The new data element, which replaces time33, has a value attribute that passes machine-readable information, but it has no required or implied format, so there is no way for a browser or search engine to know, for example, whether 1936-10-19 is a date, a part number or a postal code.

Microdata Link

HTML5, like HTML4, is extensible (but not in the oh-so-dirty eXtensibility way of XML formats, so loathed by the Working Group). You can use the tried and tested microformats, which use HTML classes, or the full RDFa specification, which doesn’t validate in HTML4 or HTML5. Because RDFa was considered to be too hard for authors to write (Google has conducted research that finds that authors make 30% more mistakes with RDFa than with other formats), HTML5 specifies microdata, a mechanism for adding common semantics via agreed-upon markup patterns. HTML5 Doctor has more information on HTML5 microdata34, and Opera 11.6035 supports the Microdata DOM API.

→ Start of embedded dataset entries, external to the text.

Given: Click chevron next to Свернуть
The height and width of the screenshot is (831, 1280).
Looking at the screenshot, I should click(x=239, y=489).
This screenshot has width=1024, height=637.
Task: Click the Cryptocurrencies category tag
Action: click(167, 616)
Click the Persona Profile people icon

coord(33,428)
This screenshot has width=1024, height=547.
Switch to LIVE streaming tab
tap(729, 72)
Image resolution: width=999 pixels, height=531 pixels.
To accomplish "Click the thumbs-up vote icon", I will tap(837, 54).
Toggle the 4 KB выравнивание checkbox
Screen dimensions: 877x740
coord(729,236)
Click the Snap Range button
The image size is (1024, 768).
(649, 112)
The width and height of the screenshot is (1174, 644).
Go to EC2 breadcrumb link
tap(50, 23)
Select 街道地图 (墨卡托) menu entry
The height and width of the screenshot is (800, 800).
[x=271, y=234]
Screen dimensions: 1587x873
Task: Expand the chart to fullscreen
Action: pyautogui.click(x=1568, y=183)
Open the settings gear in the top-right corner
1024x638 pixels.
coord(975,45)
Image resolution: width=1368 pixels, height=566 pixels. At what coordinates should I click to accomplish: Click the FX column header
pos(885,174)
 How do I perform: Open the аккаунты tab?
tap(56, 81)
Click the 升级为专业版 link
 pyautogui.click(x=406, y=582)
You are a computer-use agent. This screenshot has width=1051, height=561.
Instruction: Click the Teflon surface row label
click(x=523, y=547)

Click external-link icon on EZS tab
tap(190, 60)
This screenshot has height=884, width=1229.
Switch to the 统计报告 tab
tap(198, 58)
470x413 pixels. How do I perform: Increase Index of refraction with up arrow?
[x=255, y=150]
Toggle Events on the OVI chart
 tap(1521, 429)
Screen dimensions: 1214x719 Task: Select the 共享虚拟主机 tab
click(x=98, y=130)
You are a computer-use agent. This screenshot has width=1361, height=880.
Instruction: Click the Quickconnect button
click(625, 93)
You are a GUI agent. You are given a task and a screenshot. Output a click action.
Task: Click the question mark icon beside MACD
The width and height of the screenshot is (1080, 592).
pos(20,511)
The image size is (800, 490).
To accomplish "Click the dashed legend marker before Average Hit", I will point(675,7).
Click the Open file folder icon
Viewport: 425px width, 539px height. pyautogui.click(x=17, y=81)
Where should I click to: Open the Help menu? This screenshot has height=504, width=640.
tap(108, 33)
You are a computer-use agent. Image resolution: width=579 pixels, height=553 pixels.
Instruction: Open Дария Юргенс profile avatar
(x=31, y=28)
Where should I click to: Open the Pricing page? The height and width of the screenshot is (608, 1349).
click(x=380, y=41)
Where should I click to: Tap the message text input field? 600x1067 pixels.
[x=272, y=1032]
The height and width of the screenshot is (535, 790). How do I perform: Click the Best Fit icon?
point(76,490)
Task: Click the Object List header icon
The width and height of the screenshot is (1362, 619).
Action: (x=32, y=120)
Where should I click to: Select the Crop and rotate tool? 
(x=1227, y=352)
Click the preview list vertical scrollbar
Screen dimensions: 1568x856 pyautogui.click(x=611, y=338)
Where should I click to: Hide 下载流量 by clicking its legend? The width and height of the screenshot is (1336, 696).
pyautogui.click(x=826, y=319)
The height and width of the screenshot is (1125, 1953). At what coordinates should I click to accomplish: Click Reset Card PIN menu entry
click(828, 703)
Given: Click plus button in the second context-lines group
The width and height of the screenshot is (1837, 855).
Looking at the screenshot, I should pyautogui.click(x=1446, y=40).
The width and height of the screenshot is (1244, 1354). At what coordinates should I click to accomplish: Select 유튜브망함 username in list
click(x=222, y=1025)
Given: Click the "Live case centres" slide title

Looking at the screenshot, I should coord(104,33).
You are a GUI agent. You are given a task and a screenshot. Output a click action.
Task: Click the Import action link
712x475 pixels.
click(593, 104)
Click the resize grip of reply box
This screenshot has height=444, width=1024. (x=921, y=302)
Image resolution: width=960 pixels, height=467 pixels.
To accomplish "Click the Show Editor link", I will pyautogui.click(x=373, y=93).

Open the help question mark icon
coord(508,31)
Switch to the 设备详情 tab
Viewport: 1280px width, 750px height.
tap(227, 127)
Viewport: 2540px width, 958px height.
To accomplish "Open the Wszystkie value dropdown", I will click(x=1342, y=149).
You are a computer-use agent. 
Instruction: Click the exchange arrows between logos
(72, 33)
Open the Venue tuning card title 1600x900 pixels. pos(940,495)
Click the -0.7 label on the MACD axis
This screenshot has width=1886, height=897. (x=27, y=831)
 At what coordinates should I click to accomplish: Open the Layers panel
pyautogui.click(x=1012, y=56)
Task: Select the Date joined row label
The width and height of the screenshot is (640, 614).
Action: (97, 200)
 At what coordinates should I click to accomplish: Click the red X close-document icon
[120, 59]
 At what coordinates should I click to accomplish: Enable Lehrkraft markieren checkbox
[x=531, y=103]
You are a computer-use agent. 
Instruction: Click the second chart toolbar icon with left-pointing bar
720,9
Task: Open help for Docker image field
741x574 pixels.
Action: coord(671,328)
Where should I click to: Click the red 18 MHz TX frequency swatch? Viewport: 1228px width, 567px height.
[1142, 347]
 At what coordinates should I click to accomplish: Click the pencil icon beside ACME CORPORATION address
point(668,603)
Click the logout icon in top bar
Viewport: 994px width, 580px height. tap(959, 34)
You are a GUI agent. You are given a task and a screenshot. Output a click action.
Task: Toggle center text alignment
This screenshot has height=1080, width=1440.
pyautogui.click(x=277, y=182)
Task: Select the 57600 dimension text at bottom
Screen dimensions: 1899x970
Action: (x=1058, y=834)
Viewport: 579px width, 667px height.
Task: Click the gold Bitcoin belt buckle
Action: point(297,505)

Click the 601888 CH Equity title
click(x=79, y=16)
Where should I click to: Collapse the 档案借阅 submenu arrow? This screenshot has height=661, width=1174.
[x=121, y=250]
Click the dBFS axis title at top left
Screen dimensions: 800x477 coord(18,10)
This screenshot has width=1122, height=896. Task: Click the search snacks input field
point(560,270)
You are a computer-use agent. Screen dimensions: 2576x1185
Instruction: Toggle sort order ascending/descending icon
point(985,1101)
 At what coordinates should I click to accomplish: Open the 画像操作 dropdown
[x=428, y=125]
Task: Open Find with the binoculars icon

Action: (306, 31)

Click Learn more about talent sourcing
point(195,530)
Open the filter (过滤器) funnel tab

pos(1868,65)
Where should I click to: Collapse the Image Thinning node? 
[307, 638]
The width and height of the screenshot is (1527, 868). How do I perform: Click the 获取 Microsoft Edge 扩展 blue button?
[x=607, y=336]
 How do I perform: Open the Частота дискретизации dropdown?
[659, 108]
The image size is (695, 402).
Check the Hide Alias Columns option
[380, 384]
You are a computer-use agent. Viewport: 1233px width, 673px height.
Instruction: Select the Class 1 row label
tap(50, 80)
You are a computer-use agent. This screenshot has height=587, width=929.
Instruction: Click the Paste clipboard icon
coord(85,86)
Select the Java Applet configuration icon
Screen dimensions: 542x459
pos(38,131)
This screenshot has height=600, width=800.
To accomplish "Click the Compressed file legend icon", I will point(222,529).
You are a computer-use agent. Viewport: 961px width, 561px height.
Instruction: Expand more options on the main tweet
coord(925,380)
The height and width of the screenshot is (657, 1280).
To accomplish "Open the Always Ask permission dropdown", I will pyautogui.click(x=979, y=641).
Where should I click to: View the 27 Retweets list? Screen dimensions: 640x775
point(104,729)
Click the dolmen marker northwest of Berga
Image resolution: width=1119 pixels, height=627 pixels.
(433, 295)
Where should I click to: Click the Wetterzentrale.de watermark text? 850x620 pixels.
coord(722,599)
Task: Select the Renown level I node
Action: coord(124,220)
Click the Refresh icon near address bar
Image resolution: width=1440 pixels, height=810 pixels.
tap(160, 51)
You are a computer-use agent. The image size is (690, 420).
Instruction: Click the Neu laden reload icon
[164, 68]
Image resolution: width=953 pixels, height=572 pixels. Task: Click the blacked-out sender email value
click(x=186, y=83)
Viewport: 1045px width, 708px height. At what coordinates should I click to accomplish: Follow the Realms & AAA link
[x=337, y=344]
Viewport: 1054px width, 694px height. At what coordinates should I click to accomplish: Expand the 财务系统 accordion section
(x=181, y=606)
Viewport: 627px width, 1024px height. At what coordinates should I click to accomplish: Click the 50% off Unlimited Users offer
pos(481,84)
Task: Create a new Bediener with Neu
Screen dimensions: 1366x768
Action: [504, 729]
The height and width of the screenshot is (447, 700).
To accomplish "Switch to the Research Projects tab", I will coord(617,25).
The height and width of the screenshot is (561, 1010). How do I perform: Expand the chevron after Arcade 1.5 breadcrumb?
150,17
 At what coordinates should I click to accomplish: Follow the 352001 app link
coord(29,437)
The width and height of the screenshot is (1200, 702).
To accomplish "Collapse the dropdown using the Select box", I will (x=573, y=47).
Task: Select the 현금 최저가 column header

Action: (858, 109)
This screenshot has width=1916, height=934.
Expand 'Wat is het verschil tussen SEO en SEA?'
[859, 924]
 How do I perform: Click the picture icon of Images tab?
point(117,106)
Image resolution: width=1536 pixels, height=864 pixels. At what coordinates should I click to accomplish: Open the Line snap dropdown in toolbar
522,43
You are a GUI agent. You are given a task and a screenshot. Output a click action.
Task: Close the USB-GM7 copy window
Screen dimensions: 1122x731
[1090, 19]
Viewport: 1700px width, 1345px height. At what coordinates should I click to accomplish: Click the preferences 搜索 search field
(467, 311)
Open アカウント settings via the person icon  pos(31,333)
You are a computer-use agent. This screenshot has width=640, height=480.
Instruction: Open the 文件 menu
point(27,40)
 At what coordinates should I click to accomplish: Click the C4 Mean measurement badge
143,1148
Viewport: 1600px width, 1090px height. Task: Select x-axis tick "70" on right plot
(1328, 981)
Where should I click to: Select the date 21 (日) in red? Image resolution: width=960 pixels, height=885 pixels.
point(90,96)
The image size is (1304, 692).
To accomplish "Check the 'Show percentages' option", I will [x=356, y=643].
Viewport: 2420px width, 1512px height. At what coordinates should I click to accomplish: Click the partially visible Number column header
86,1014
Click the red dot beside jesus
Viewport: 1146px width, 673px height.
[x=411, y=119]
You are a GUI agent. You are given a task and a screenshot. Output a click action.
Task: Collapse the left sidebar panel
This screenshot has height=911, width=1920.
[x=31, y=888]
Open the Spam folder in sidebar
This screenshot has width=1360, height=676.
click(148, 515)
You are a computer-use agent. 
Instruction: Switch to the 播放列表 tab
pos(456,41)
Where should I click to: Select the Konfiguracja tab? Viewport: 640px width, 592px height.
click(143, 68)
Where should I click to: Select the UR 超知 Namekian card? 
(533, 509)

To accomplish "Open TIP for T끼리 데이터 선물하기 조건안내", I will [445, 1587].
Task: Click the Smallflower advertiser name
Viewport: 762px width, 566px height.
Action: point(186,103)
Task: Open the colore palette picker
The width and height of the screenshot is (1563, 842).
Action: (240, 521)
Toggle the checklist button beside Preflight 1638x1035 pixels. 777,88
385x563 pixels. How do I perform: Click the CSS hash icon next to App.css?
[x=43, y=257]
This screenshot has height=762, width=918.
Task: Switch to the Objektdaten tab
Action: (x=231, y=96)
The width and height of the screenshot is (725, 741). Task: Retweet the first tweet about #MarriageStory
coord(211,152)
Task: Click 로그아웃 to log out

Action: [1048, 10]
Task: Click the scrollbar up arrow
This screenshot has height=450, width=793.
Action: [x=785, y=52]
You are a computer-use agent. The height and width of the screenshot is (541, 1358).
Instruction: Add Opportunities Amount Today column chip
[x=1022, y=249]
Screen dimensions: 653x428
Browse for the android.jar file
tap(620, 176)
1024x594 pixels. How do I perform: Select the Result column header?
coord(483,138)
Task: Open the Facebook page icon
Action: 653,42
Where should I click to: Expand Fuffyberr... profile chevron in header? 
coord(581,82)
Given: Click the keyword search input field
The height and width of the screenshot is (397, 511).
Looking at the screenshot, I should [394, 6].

Like microformats and RDFa, the extra semantics added to the markup make sense only if you have a cheat sheet that tells you what each piece means. This means that the data has to point to a vocabulary that tells any crawler how to interpret the lump of data it finds. For microdata, there is the newly established Schema.org36, which is “a collection of schemas, i.e. HTML tags, that webmasters can use to mark up their pages in ways recognized by major search providers.”

Do Semantics Matter Anyway? Link

Now that more and more markup is generated by JavaScript, some people are tempted to think that semantics don’t matter. We see various products marketed as HTML5 which simply make divs fly around the screen with JavaScript  —  simple DHTML techniques unchanged from 10 years ago.

I’ve even seen some Web pages with no markup at all. Some frameworks emit skeletal HTML with empty body tags and inject all the HTML with script. If you’re squirting some minified JavaScript down the wire, with no markup at all, you’re closer to Flash than you are to the Web.

In the same way that 47 minutes is (apparently) too long to to struggle making a CSS layout, at which point you should just give up and use tables, some people suggest that thinking about which element to use is a waste of time. “There are two types of developers: those who argue about div’s not being semantic and those who create epic shit” writes Thomas Fuchs, as if the two activities were mutually exclusive.

A better argument is that no software cares about or consumes semantics anyway, so why bother? This isn’t true (work is underway already to map assistive technologies to new semantics37), but even if it were true, it ignores that this is a chicken-and-egg argument. It assumes that no new search engine will ever come to the market and be able to use new elements, or that browsers will never release new versions that can make use of these semantics, and that developers will write no new extensions  —  in short, it assumes that the evolution of the Web is complete.

Semantics do matter. Semantics communicate meaning, and once that is established, machines can do something meaningful with that data, without having to develop and use algorithms to guess. A browser extension might allow a user to jump straight to the nav with a single keystroke. It can do this because it looks for nav rather than having to employ heuristics to find a div with an id or class that would suggest it’s being used as navigation (assuming the author decided to use something sensible like nav, navigation, sidebar, or menu  —  and a restaurant site with a div called “menu” might be a list of foods rather than other pages…ah, the ambiguity of natural language). A crawler might dynamically assemble articles on a timeline. There are many more possibilities than my meagre imagination can dream up.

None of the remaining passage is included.